Nello stesso istante si sentì una musica dolcissima e piacevole, i cancelli del castello si aprirono e uscirono dodici paggi che portavano tra le manine dodici steli di trifoglio come lanterne. I paggi avevano una perla come testa, il corpo fatto di rubini e smeraldi e camminavano su piedini bellissimi fatti di oro lavorato. Erano seguiti da quattro dame grandi quasi quanto la Clara di Marie, ma così elegantemente lustre e splendide che Marie non poté non riconoscerle all’istante come principesse nate. Una di questa abbracciò teneramente lo Schiaccianoci ed esclamò, con gioia malinconica:
“Oh, mio principe! Mio caro principe! Fratello mio!”

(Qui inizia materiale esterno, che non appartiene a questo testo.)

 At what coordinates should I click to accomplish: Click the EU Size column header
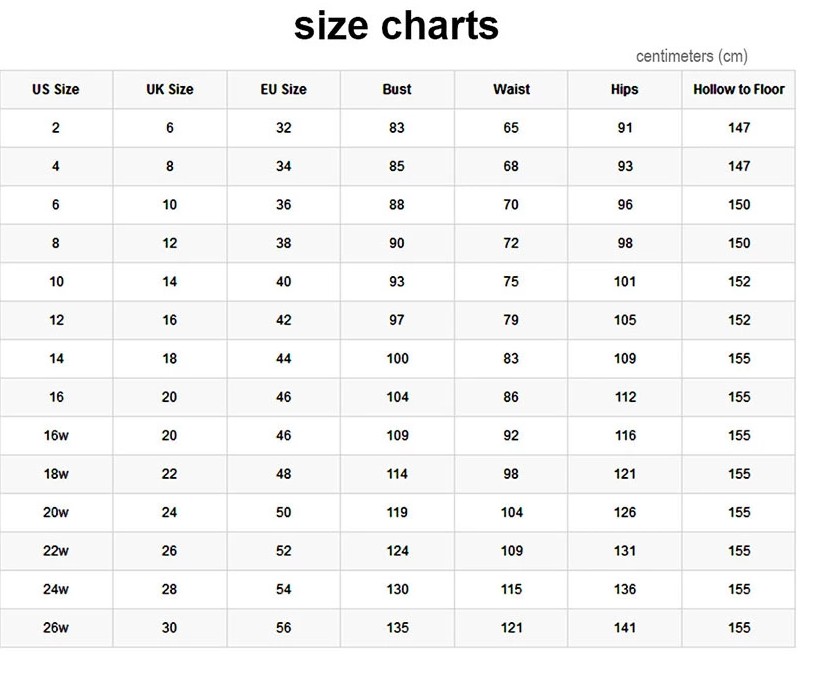pos(283,90)
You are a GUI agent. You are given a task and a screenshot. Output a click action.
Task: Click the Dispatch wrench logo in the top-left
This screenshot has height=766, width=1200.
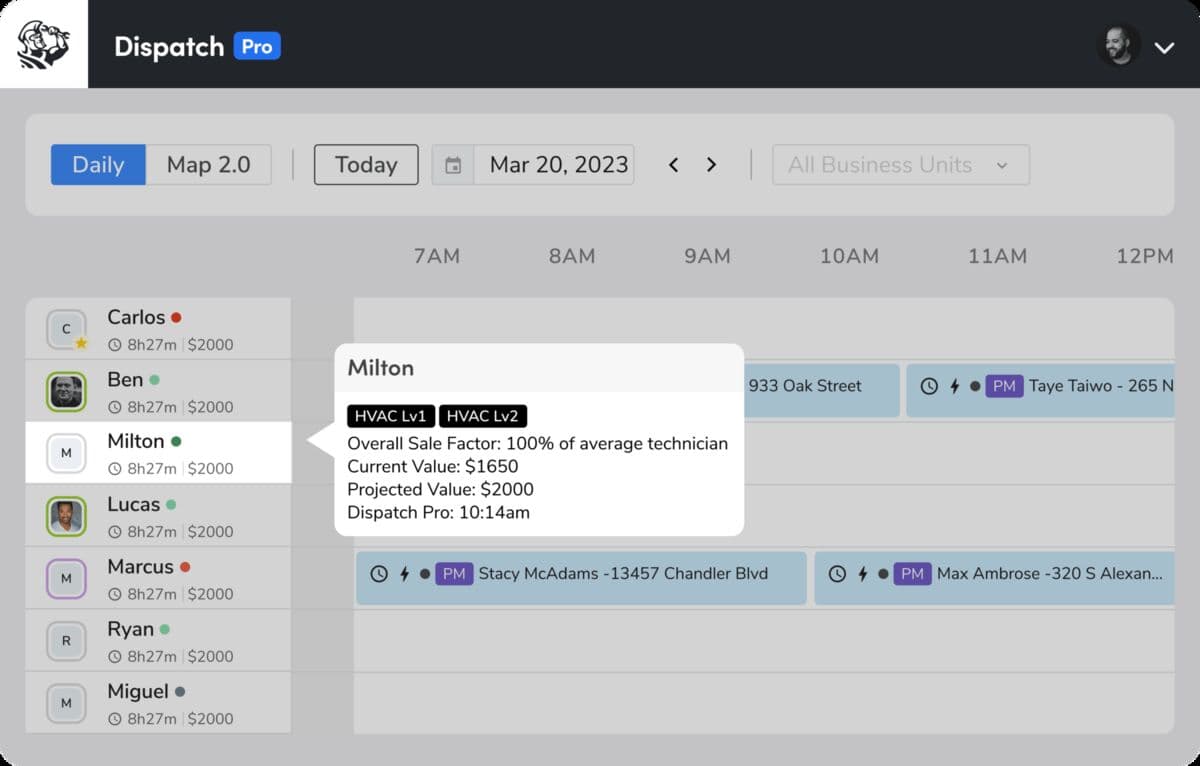coord(43,43)
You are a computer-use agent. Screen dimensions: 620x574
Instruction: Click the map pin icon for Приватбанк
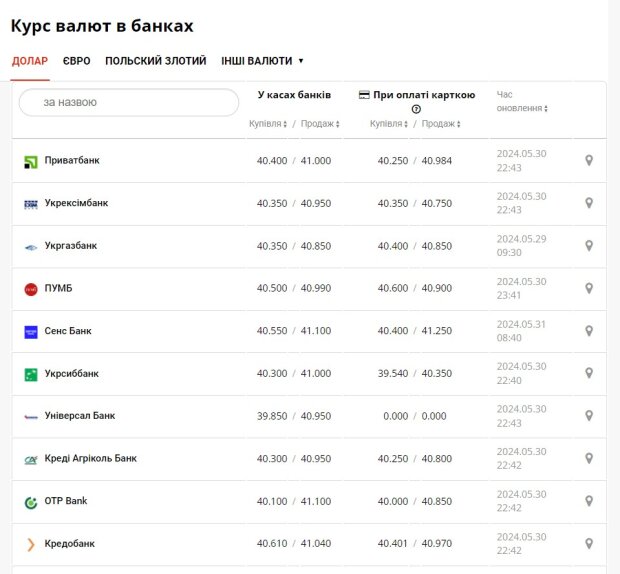(x=589, y=160)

Lo Schiaccianoci ne fu profondamente commosso. Si asciugò le copiose lacrime dagli occhi, prese la mano di Marie e disse con magniloquenza:
“Questa è la signorina Stahlbaum, la figlia di uno stimatissimo ufficiale medico, colei che mi ha salvato la vita. Se lei non avesse lanciato la scarpa al momento giusto, se non mi avesse portato la spada di un colonnello in pensione, io a quest’ora sarei nella tomba, divorato da quel maledetto Re dei Topi. Oh, la signorina Stahlbaum! È forse da meno di Pirlipat in bellezza, gentilezza e virtù, anche se lei è una principessa nata? Io dico di no!”
E tutte le dame gridarono “No!”, corsero ad abbracciare Marie e dissero: “Oh, salvatrice del nostro principesco fratello, meravigliosa signorina Stahlbaum!”

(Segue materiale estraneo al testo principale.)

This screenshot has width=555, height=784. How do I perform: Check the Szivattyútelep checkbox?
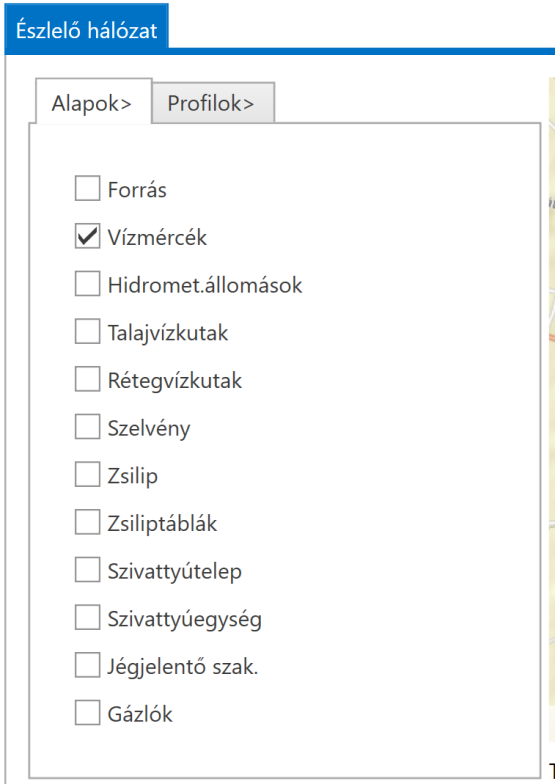[88, 570]
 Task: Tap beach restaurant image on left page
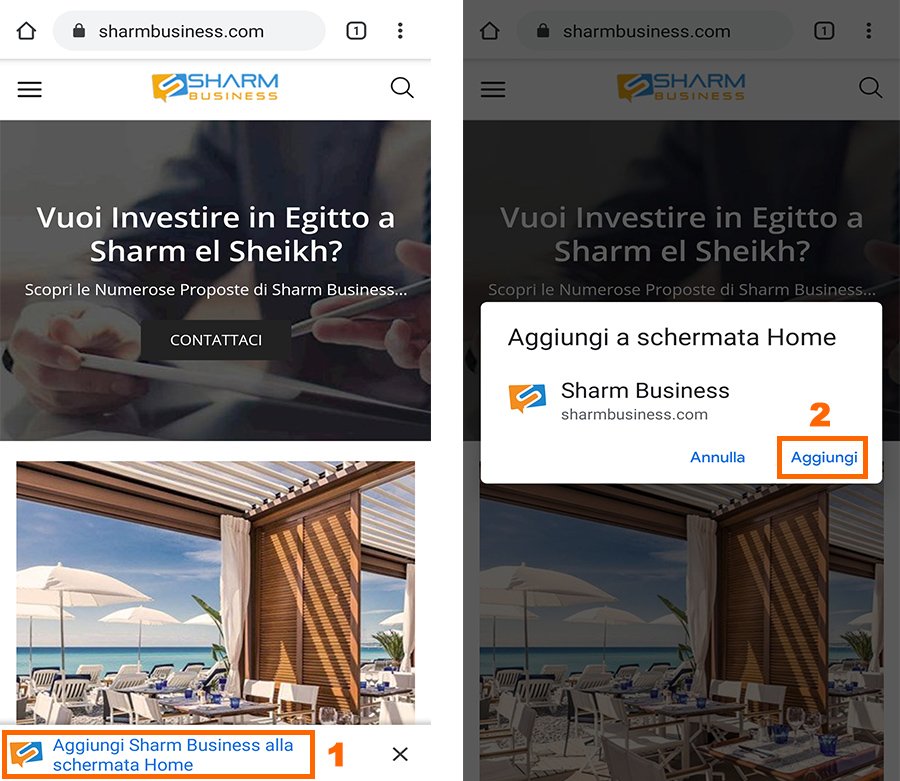click(215, 592)
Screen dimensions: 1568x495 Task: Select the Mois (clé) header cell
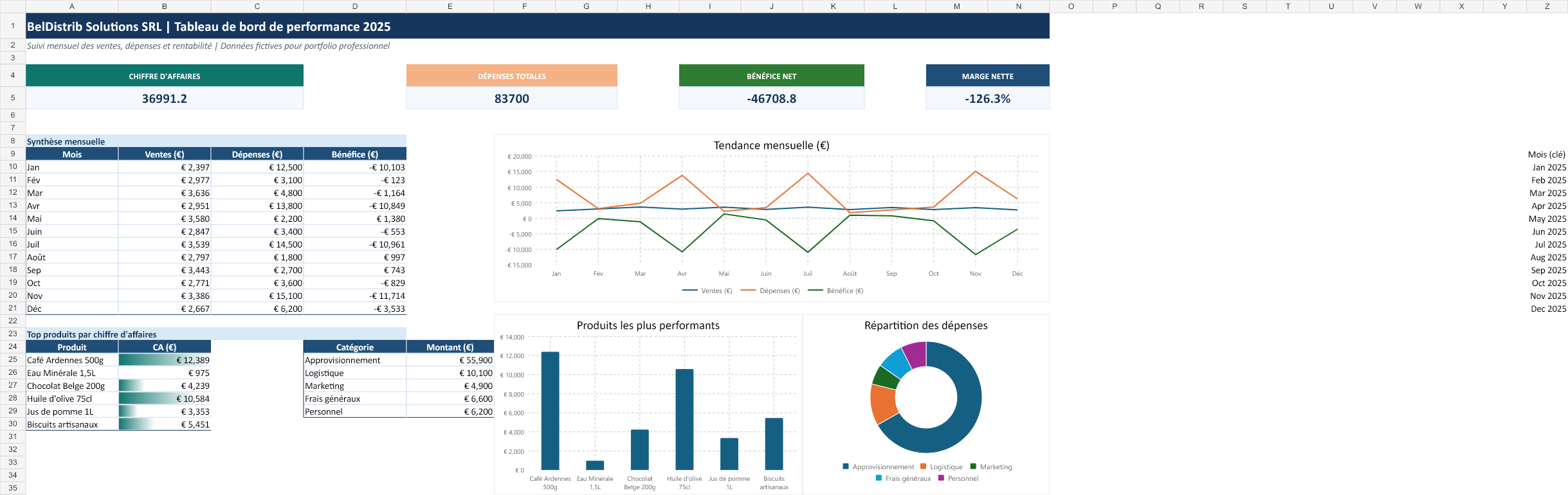(1546, 154)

Poi le dame scortarono Marie e lo Schiaccianoci all’interno del castello, un ambiente vasto le cui mura erano fatte di cristalli scintillanti. Ma le cose che a Marie piacquero di più furono le graziose seggioline, i tavoli, le credenze e i secrétaire sparsi dappertutto. Erano fatti di legno di cedro e verzino ed erano tutti cosparsi di fiori dorati. Le principesse invitarono Marie e lo Schiaccianoci a sedersi e poi loro avrebbero preparato da mangiare. Tirarono fuori un sacco di pentolini e scodelle fatti di finissima porcellana giapponese; e poi coltelli, cucchiai, forchette, griglie, casseruole e altri attrezzi da cucina tutti fatti d’oro e d’argento. Poi portarono deliziosi frutti e dolci, come Marie non li aveva mai visti, e delicatamente spremettero i frutti con le loro manine bianche, pestarono le spezie e grattugiarono le mandorle zuccherate. In breve, sapevano cavarsela in cucina. Ed era chiaro che le principesse stavano preparando un pranzo delizioso.
Mentre comprendeva chiaramente che sapevano bene quel che facevano, Marie in segreto desiderava partecipare attivamente al lavoro delle principesse. Come se le avesse letto nella mente, la più bella tra le sorelle dello Schiaccianoci mise in mano a Marie un piccolo mortaio d’oro e le disse: “Dolcissima amica, cara salvatrice di mio fratello, mi pesti lo zucchero candito?”
Marie pestò così allegramente che il pestello suonò con la grazia e il fascino di un bel motivetto.
Lo Schiaccianoci cominciò a raccontare la sua storia, in verità dilungandosi e divagando. Raccontò della spaventosa battaglia tra il suo esercito e quello del Re dei Topi, della sua sconfitta causata dalla codardia delle sue truppe. Lo Schiaccianoci disse anche che quel repellente Re dei Topi voleva mangiarlo, e che perciò Marie aveva sacrificato alcuni dei suoi sudditi.
Durante il racconto Marie si sentì come se le sue parole e lo stesso battere del pestello si allontanassero, si facessero sempre più confusi. Ben presto Marie vide come dei veli argentei che sorgevano come leggeri sbuffi di vapore nei quali si muovevano le principesse, i paggi e lo Schiaccianoci. Sentì un canto, un ronzio, un sibilo in lontananza. E poi si sentì sollevare, come spinta dalle onde, sempre più in alto. Sempre più in alto.